Electric field of a dipole

Question

I'm trying to find the electric field due to an electric dipole $\mathbf{d}$. There are plenty of approaches to doing this online, but I want to do it "my way," which doesn't seem to be working (and I have yet to find this approach in textbooks/online). I start with the potential:

$$ \phi(\mathbf{r}) = \frac{\mathbf{d}\cdot \mathbf{r}}{4\pi\epsilon_0 r^3} = \frac{d\cos\theta}{4\pi\epsilon_0 r^2} $$

And then take the negative gradient to find:

$$ \mathbf{E} = -\nabla \phi = \frac{2d\cos\theta}{4\pi \epsilon_0 r^3} \hat{r} + \frac{d\sin\theta}{4\pi\epsilon_0 r^3}\hat{\theta} $$

But I don't see how to manipulate this into the form that I expect:

$$ \mathbf{E} = \frac{1}{4\pi\epsilon_0}\left[ \frac{3(\mathbf{d}\cdot\hat{r})\hat{r}-\mathbf{d}}{r^3} \right] - \frac{1}{3\epsilon_0}\mathbf{d} \delta^3(\mathbf{r}) $$

Since I haven't done anything mathematically illegal, I don't see why my approach shouldn't get me to the correct answer - but I can't figure out what to do (and I've also been unable to find this derivation online).

Answer 1

$\def\vE{{\mathbf E}}\def\vd{{\mathbf d}}\def\vr{{\mathbf r}}\def\hr{{\hat r}}\def\hd{{\hat d}}\def\eps{\varepsilon}\def\l{\left}\def\r{\right}\def\htheta{{\hat\theta}}$ EDIT: The expected formula is corrected now in the question.
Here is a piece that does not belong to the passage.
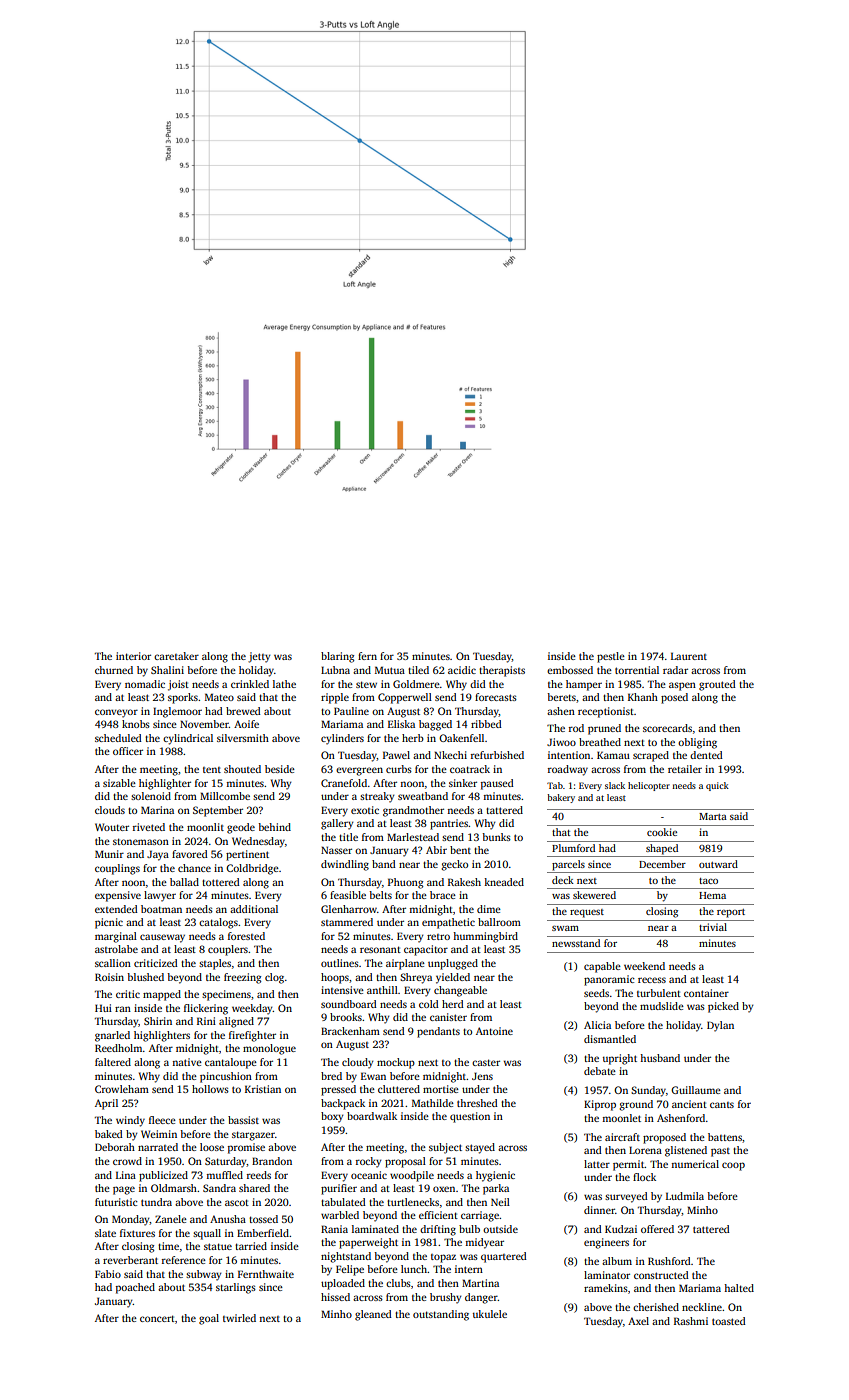 The image size is (849, 1400). Describe the element at coordinates (209, 1319) in the page. I see `goal` at that location.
So the following canceled comment is out-of-date. The formula you expect is false (see e.g., this answer or this wikipedia-page). Replace $\vd\cdot\vr$ with $\vd\cdot\hr$ to correct it. The right formula for $\vr\neq\mathbf0$ is: $$ \vE = \frac1{4\pi\eps_0}\l[\frac{3(\vd\cdot\hr)\hr-\vd}{r^3}\r]. $$ There $\hr(\hr\cdot\vd)$ is the orthogonal projection of $\vd$ onto the $r$-axis. Furthermore, $\vd-\hr(\hr\cdot\vd)$ is the orthogonal projection of $\vd$ onto the $\hr$-plane (for which $\hr$ is the normal vector). Note, that you can write this projection also as $-\hr\times(\hr\times\vd)$ if this is more familiar to you.
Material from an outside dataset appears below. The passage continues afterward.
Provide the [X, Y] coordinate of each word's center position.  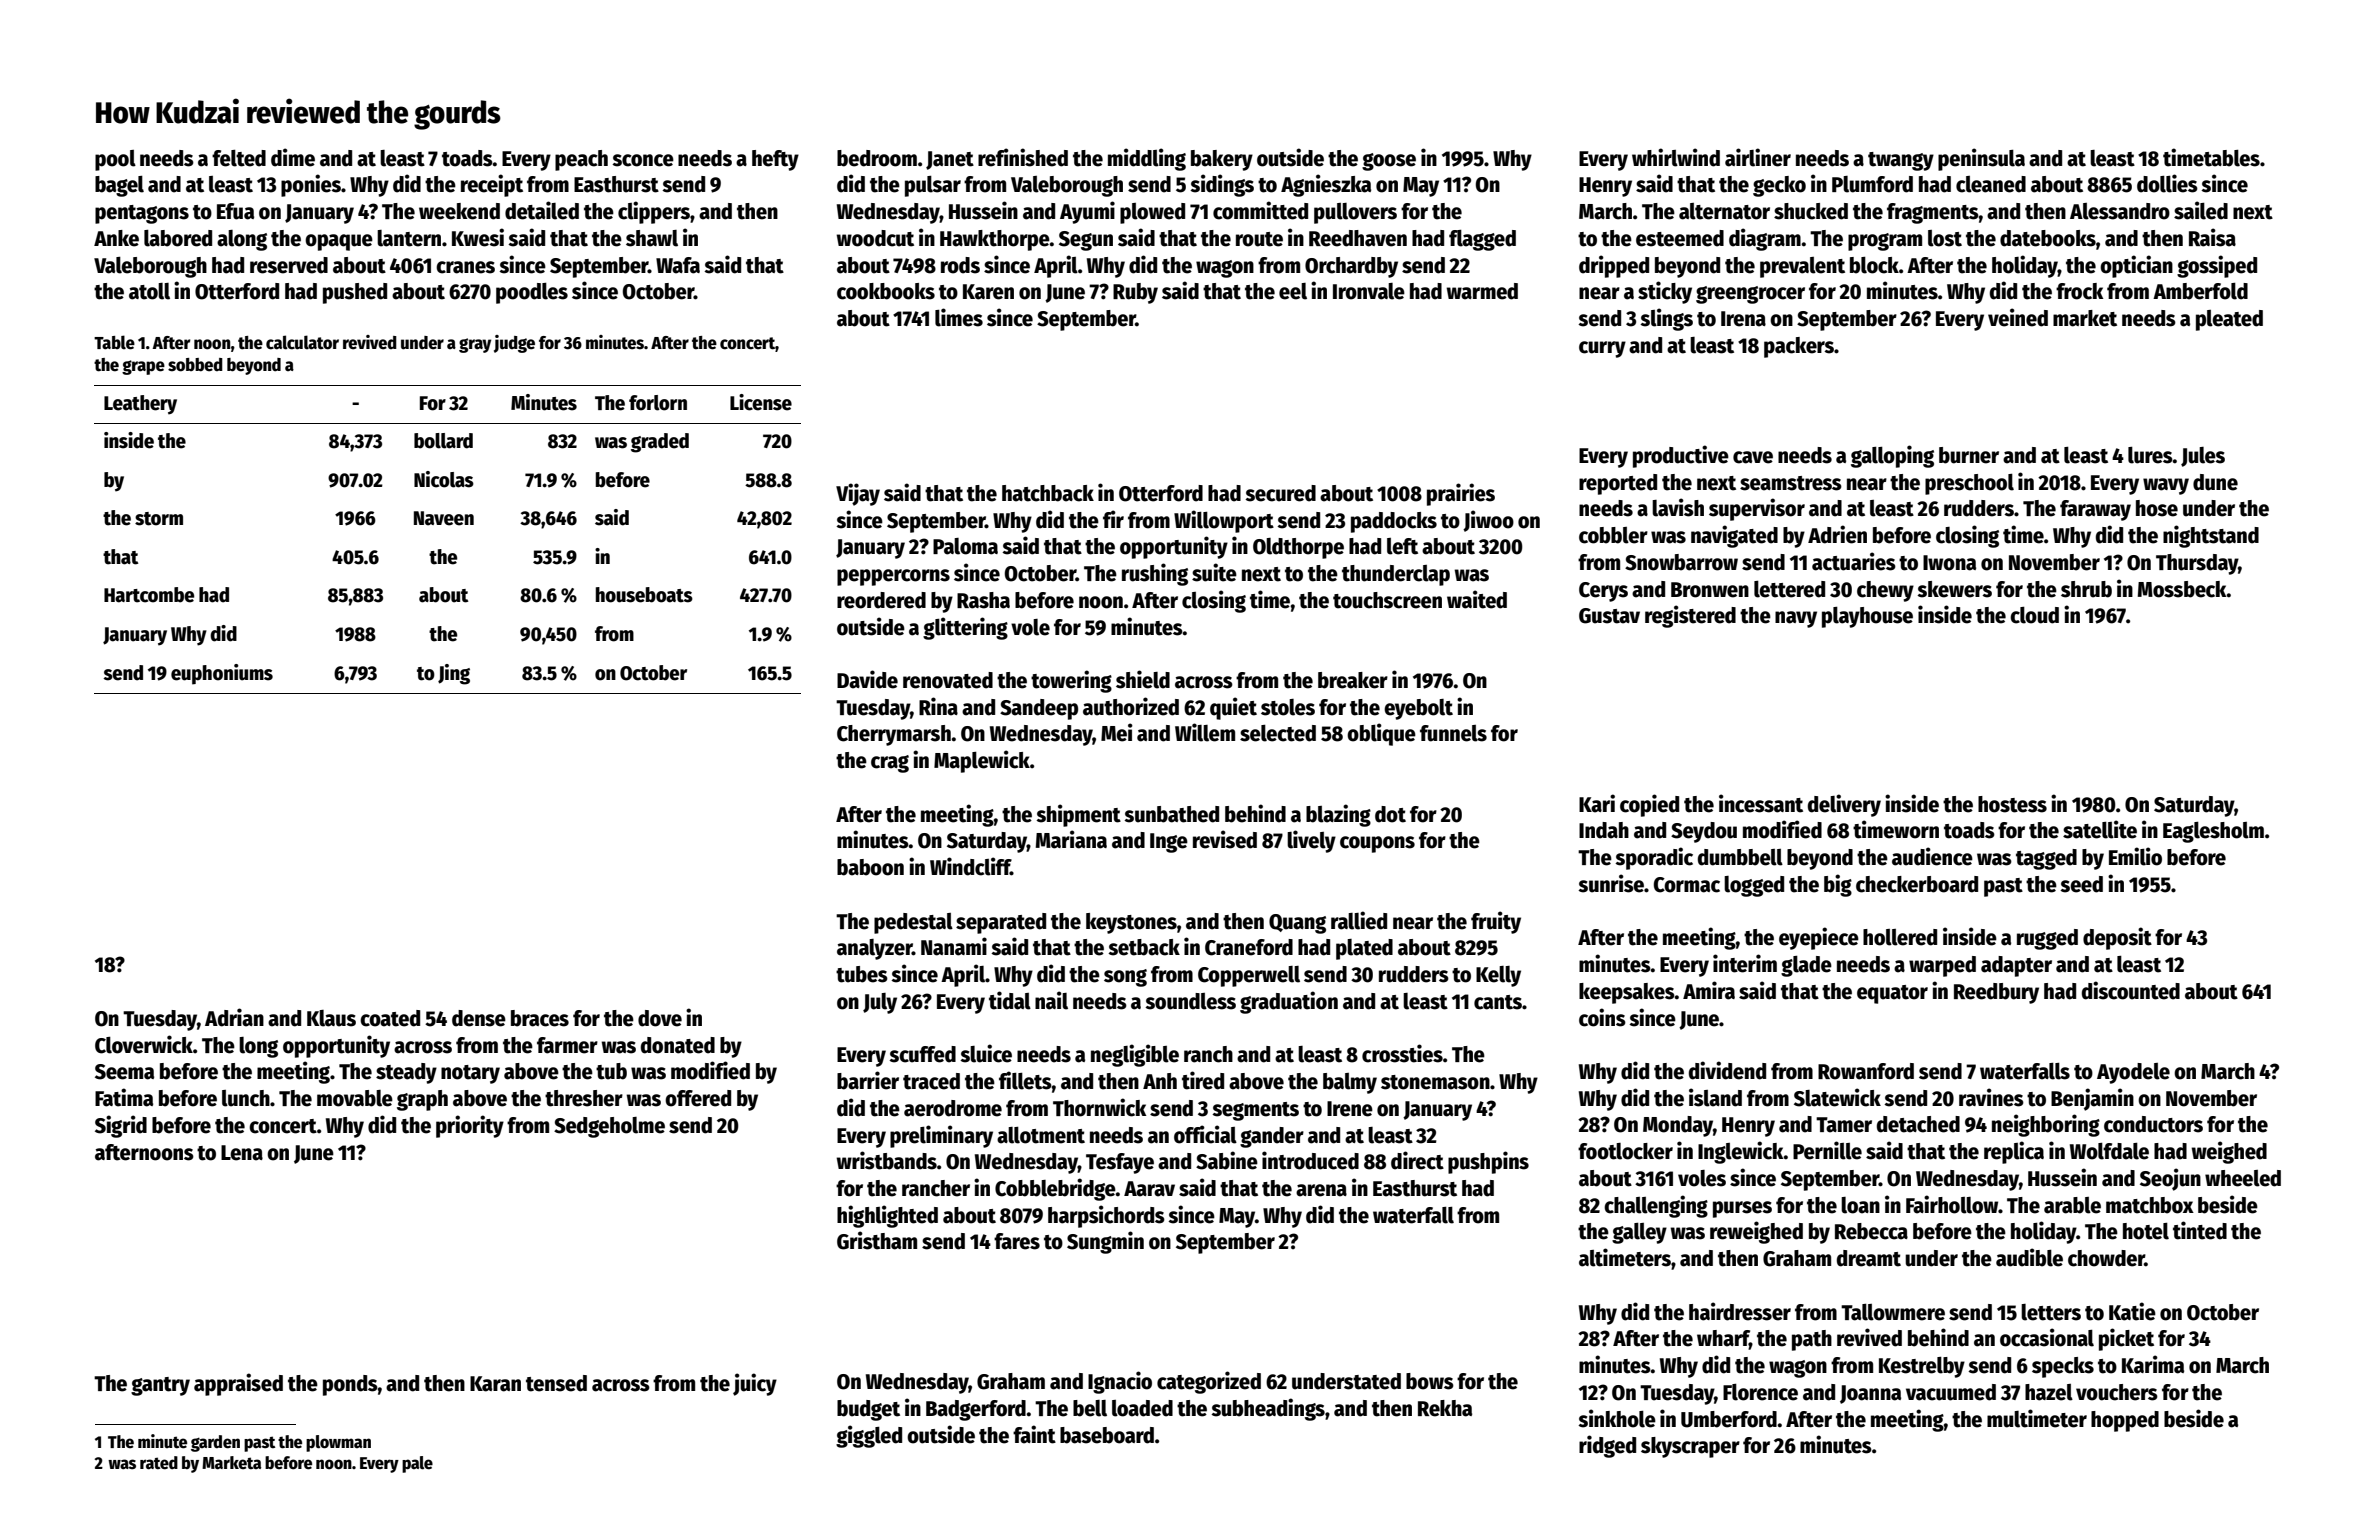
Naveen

You get the $\vE$-field in the form \begin{align} \vE &= \frac1{4\pi\eps_0}\l[\frac{2(\vd\cdot\hr)\hr+\hr(\hr\cdot\vd)-\vd}{r^3}\r]\tag{proj}\label{proj} \end{align} We have trivially $(\vd\cdot\hr)=d\cos(\theta)$ where $\theta$ is the angle between $\vd$ and $\hr$ (sign does not matter here).
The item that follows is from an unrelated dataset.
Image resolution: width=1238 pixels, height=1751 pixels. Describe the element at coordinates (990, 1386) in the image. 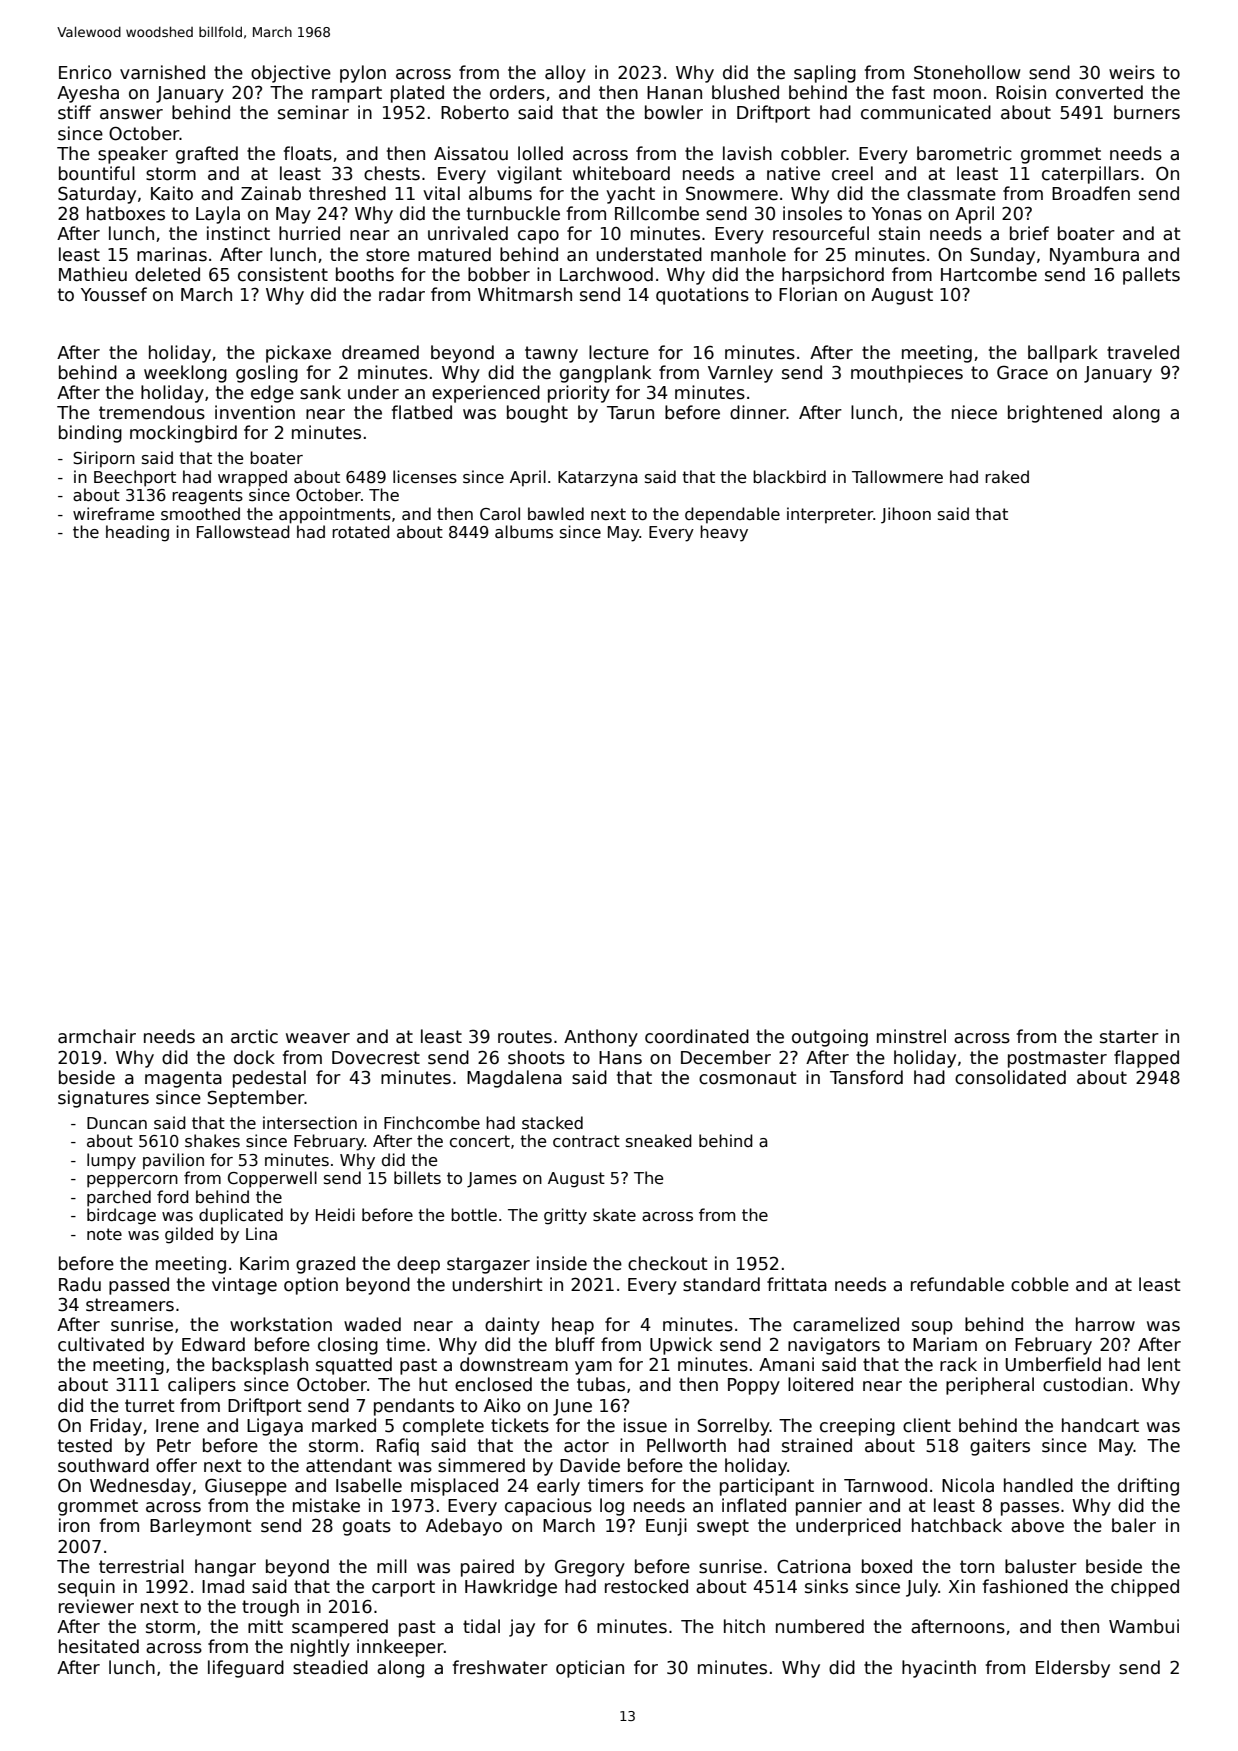

I see `peripheral` at that location.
The component of the orthogonal projection of $\vd$ onto the $\hr$-plane has length $|d\sin(\theta)|$. We assume here that $\hr$ and $\hd$ are not collinear. We define the direction vector $\htheta$ as $\htheta:=\frac{\hr\times(\hr\times\vd)}{|\hr\times(\hr\times\vd)|}$ such that $\theta>0$ and get \begin{align} \vE &= \frac{d}{4\pi\eps_0}\l[ \frac{2\cos(\theta)\hr+\sin(\theta)\htheta}{r^3} \r].\tag{final}\label{final} \end{align} The above question does not explicitly state the rule of measurement for $\theta$. So I fixed it with the above definition of the unit vector $\htheta$. If $\hr$ and $\vd$ are not collinear there is only the choice between $\htheta:=\frac{\hr\times(\hr\times\vd)}{|\hr\times(\hr\times\vd)|}$ and $\htheta:=-\frac{\hr\times(\hr\times\vd)}{|\hr\times(\hr\times\vd)|}$. This just follows from the term $\hr(\hr\cdot\vd)-\vd=\vr\times(\vr\times\vd)$ in \eqref{proj}. The choice $\htheta:=-\frac{\hr\times(\hr\times\vd)}{|\hr\times(\hr\times\vd)|}$ would imply $\theta<0$. The orientation change of $\htheta$ compensates the sign change of $\theta$ in equation \eqref{final}.

Answer 2

The expression of the potential you started with has already assumed the dipole moment was in z direction. However the "correct" result you want to compare with is general for d in any direction. If you take d in z direction, it's the same as your result except the \delta function part, which represents the singular behavior at the exact position of the dipole. Apply Gauss's theorem to the electric field in a volume containing the dipole. Zero net charge will give us an equation to determine the coefficient of delta function.